Callan Luetkemeyer is a solid mechanician developing microstructure-informed mechanical imaging techniques to “see” the cellular microenvironment of soft tissues – especially when light, sound, or magnetic resonance alone fall short.
As a PhD student at the University of Michigan, Callan planned to study anterior cruciate ligament (ACL) injuries using in silico models. However, she soon recognized that existing methods for modeling ACL mechanical properties lacked sufficient accuracy due to invalid assumptions of deformation homogeneity. To address this, she pioneered an approach that combined displacement imaging and full-field computational inverse methods with microstructure-informed material modeling. Her work became the first to detect specific differences in soft tissue micro-architecture using millimeter-scale deformation alone.

#### Exercises
**A)** In the profile of Callan Luetkemeyer above, what did she plan to study as a PhD student at the University of Michigan?
**B)** Can you carry the Callan Luetkemeyer profile forward with a few more sentences, picking up after its last line?

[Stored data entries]
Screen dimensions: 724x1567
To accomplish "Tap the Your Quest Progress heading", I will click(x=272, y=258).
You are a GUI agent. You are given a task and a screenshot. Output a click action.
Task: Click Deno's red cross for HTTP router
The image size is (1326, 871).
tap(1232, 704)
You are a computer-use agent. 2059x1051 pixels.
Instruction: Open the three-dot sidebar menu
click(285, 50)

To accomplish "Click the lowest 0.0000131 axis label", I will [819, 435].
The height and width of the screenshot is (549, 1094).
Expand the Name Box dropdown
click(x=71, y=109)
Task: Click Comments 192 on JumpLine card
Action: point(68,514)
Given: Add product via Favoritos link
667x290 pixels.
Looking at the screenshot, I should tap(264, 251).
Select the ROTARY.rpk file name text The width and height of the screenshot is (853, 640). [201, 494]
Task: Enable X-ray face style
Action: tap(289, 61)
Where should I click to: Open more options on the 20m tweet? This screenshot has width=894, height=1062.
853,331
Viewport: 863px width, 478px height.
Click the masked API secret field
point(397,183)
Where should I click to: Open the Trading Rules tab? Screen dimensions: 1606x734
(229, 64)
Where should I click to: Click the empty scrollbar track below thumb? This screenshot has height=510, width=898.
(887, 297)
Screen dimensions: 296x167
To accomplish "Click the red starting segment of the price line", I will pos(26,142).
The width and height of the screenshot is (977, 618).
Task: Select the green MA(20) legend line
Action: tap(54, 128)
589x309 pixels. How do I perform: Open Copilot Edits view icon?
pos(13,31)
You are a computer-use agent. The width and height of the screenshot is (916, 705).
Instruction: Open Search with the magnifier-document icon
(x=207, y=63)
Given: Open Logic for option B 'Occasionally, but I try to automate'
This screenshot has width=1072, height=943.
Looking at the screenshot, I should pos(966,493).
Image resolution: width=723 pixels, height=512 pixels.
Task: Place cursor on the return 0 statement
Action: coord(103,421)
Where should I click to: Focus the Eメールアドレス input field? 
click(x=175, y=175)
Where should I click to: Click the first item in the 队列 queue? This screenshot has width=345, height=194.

#### Exercise answers
**A)** Anterior cruciate ligament (ACL) injuries, using in silico models.

**B)**
As a Schmidt Science Fellow at the University of Colorado Boulder, Callan pivoted into extracellular matrix biology to gain a deeper understanding of tissue microstructure. There, she developed image-based methods to define tissue “injury criteria” – tissue-scale mechanical thresholds for molecular-scale collagen denaturation – analogous to yield criteria.
Now an Assistant Professor at the University of Illinois, Urbana- Champaign, Callan leads a lab developing pathology-specific mechano-biomarkers and full-field mechanical inference frameworks. Her goal is to enable non-invasive, mechanics-based diagnostic imaging tailored to the unique mechanical signatures of different tissues and diseases.